(Text passage)
Kansas Woman in Campaign Against Texting While Driving

October 29, 2012

Amanda Umscheid of Paxico said she’ll never get over knowing that her 19-year-old sister died while sending her a text as she drove near Manhattan, Kan., in the spring of 2009.

The last thing Ashley Umscheid did before her pickup flipped end over end, throwing her into a ditch, was tap “K” on her phone. Short for OK, it was a reply to a text from her older sister. Amanda Umscheid, 29, didn’t receive the message and wasn’t able to speak to her sister before Ashley died a few days later from injuries she suffered in the wreck.

“Having a Highway Patrol officer write in a police report that a text message sent at 12:04 p.m. is the reason she’s dead — knowing that you were the person she was talking to at the time she was killed — isn’t something that will ever go away,” Amanda Umscheid says in a short documentary that’s part of a national campaign by AT&T.

(Required action) Copy everything from "Amanda Umscheid of" down to "in the wreck." in the article on texting while driving.

(Dataset entries)
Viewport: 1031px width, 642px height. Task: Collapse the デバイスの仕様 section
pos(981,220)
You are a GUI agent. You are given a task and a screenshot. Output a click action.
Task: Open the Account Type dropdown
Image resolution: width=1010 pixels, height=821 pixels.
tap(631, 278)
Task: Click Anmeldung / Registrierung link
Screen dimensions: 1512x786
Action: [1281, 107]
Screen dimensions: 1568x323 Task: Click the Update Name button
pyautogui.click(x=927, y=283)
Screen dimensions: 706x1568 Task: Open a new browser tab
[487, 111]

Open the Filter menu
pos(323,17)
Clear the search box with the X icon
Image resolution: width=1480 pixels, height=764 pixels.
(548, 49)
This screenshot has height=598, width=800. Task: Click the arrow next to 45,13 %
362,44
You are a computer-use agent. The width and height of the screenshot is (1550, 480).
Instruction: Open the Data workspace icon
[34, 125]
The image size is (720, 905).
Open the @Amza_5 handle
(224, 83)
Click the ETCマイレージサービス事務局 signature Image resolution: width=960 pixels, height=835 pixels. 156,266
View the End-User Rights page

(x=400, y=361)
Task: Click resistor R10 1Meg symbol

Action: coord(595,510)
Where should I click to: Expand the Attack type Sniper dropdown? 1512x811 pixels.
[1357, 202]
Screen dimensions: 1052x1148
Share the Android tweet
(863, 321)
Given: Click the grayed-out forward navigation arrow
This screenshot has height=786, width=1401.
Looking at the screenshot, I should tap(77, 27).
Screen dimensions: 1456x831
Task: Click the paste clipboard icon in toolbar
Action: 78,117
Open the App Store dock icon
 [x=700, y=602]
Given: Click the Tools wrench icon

(Response)
Amanda Umscheid of Paxico said she’ll never get over knowing that her 19-year-old sister died while sending her a text as she drove near Manhattan, Kan., in the spring of 2009.

The last thing Ashley Umscheid did before her pickup flipped end over end, throwing her into a ditch, was tap “K” on her phone. Short for OK, it was a reply to a text from her older sister. Amanda Umscheid, 29, didn’t receive the message and wasn’t able to speak to her sister before Ashley died a few days later from injuries she suffered in the wreck.